July 2, 2011 by Carl McDonald

Chief Joseph Pass, MT to Hamilton, MT

Continental Divide crossings: 1

Total Divide crossings so far: 9

Miles: 64

Total miles so far: 3,742

The Bitterroot River as it flows north in the Bitterroot Valley

This is July 4th weekend.  The holiday falls on a Monday, so all over the country there are big plans being put into play.  While the nation celebrates, there are those who approach the date with a heavy heart.
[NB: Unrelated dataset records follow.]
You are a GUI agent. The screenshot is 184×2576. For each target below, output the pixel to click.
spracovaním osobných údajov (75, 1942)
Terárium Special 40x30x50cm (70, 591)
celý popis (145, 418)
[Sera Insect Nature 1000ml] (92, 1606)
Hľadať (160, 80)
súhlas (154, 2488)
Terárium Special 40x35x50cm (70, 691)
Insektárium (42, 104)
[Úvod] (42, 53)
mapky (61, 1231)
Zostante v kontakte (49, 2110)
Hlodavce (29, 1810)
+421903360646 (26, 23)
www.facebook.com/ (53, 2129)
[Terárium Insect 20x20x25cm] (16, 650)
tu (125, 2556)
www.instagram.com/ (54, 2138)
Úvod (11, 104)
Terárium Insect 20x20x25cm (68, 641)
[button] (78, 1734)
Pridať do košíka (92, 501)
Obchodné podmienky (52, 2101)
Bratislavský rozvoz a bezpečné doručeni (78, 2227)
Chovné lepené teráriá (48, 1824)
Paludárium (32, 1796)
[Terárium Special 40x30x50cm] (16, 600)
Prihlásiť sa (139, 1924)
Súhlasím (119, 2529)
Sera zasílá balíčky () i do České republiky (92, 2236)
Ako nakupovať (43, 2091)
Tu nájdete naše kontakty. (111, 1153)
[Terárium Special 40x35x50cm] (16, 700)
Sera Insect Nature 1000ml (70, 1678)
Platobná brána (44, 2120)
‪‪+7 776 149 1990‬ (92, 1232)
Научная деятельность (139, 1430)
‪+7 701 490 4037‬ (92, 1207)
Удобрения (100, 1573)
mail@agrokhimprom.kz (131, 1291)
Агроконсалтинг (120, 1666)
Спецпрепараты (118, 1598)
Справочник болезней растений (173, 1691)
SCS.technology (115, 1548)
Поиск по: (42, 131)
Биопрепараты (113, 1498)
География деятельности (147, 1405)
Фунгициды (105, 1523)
I want to re-visit a topic I brought up a few days ago, regarding roadside memorials.  Allow me to explain that I did not wish to photograph any of the many, many roadside memorials we have encountered on this journey. For the purpose of this blog, regardless of how intimate some of the posts I have written, I thought it intrusive that I use a memorial photo in this journal.  That is…

...until I saw this one today.

At a wider angle, it looks like this.

Not only is this one freshly decorated, but the caretaker of this marker of the heart took the time, trouble, and tools to the site to mow the grass and decorate the cross with a red white and silver pinwheel on the top, a fresh teddy bear just below, new flowers, and the other decorations seen.

Let me also state that some of what I am going to say may seem a little bizarre, and if it does, thank God you are not in a position to understand.  To understand is to know grief from unaccountable loss.

I should also state that I believe in Rule #1:  It has been my observation that we do a terrible job in our culture when dealing with death, and grief in particular. So if this is bizarre to you, I can only say, let it go for now, and think about it as time goes on.

When Carlie was buried in the Rawlins cemetery, it was January and the earth was frozen.  When frozen fill is used, it settles considerably in the spring when the frost comes out of the ground.  The marker that was pictured in the Rawlins photos was placed too close to the fill used, and when spring came the marker began to collapse into the grave.  There were other problems with the cemetery crew and this was too much for me.  We had a meeting of the minds, and repairs were completed to stabilize things, but not to my satisfaction.

My solution was to take matters into my own hands.  I got some nice topsoil, a soil tamper, and ordered some Kentucky Bluegrass sod.  The tamper I used is a motorized unit, often referred to as a jumping  jack tamper.  It makes a lot of noise and attracts a lot of attention.  I think that’s when the cemetery crew learned on their own to let me be.  I tamped the soil, filled in and leveled the area with fertile topsoil, I placed new sod on the  grave site and rigged a 50 gallon barrel in the back of my Jeep with a hose so I could go and water the sod frequently, not only until it took root, but on a regular basis thereafter.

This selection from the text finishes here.